Docker tags should be mutable, and your observability should account for the digest.
Images already have an immutable reference - the digest on their manifest. If it’s necessary to pin to a specific image, pin to the digest.
The tag should be representative of the application bundled, and not the libraries it bundles in the image. You should be able to deploy an image using the same application version with upgraded libraries and dependencies.
For an imaginary example, say your application depends on OpenSSL, and there’s a new zero-day vulnerability in the version of OpenSSL that’s bundled in your docker image. You need to build a new image with a patched version of OpenSSL, but nothing about the interface to OpenSSL has changed, and your application hasn’t changed. Only the dependent library in the container image needed to change.
In this scenario, building a new image and pushing to the same existing tag has the benefit that anything that pulls your image will begin to receive a patched version without having to update deployment configurations (barring image pull policies mandating using the existing cache forever).

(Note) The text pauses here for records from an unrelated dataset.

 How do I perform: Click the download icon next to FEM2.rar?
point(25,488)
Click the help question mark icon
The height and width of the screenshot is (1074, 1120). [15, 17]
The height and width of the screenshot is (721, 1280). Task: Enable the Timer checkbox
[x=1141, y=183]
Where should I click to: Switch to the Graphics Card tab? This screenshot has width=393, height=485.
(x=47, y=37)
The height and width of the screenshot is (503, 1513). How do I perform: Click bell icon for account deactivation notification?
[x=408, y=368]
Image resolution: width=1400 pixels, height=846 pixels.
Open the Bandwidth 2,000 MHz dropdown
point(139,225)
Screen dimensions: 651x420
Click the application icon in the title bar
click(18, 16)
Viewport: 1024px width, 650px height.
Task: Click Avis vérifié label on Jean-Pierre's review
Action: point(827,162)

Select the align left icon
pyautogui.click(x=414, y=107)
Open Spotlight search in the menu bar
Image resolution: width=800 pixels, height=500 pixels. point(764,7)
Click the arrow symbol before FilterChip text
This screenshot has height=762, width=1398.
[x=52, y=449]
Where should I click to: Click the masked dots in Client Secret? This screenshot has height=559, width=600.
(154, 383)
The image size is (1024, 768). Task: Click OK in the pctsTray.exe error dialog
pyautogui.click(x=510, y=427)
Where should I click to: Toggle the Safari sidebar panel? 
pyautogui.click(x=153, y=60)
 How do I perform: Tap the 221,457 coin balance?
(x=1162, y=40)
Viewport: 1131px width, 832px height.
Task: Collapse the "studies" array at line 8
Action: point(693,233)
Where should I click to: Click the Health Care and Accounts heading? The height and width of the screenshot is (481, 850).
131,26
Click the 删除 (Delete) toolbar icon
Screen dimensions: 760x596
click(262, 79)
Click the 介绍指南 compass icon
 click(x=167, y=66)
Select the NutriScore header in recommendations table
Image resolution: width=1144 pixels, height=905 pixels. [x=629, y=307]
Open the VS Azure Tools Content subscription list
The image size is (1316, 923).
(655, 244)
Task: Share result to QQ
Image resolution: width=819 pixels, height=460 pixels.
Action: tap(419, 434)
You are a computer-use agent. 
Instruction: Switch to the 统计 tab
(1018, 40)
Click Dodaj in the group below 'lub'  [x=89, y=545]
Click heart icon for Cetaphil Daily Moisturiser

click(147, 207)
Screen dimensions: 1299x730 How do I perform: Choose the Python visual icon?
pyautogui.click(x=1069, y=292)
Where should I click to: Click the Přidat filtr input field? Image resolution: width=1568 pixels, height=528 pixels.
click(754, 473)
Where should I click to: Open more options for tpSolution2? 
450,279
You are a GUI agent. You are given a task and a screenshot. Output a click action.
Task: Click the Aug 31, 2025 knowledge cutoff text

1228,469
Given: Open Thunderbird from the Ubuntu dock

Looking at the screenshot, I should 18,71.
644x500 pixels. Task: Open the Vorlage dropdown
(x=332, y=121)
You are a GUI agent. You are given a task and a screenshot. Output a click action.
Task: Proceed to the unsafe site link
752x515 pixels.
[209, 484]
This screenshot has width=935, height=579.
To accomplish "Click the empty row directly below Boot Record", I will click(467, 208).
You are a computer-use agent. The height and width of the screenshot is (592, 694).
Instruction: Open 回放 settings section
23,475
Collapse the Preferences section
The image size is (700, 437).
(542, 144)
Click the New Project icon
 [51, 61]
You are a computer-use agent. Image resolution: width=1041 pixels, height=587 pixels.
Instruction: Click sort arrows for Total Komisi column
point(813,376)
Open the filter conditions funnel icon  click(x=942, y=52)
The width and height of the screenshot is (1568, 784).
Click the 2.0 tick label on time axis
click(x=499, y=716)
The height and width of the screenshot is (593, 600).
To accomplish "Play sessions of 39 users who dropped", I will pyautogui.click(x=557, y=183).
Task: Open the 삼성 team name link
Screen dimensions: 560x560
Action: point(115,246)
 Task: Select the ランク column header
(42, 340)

The two best-benefited scenarios I have for this are for building on top of
base images. For example, if I am building my app on top of :3.20.2, but
there is a vulnerability that gets patched in :3.20.3, I would need to go
change my FROM statement to :3.20.3. Referencing one of Alpine’s
higher-level tags, like :3.20 would ensure that the next time I build my
image, as long as I’m not getting a cached version on my build system, I get
the patched version without having had to push changes to my Dockerfile. This
would give me the ability to schedule rebuilds of my image, with the
expectation that I’m potentially starting from a “more clean” base image each
time I rebuild.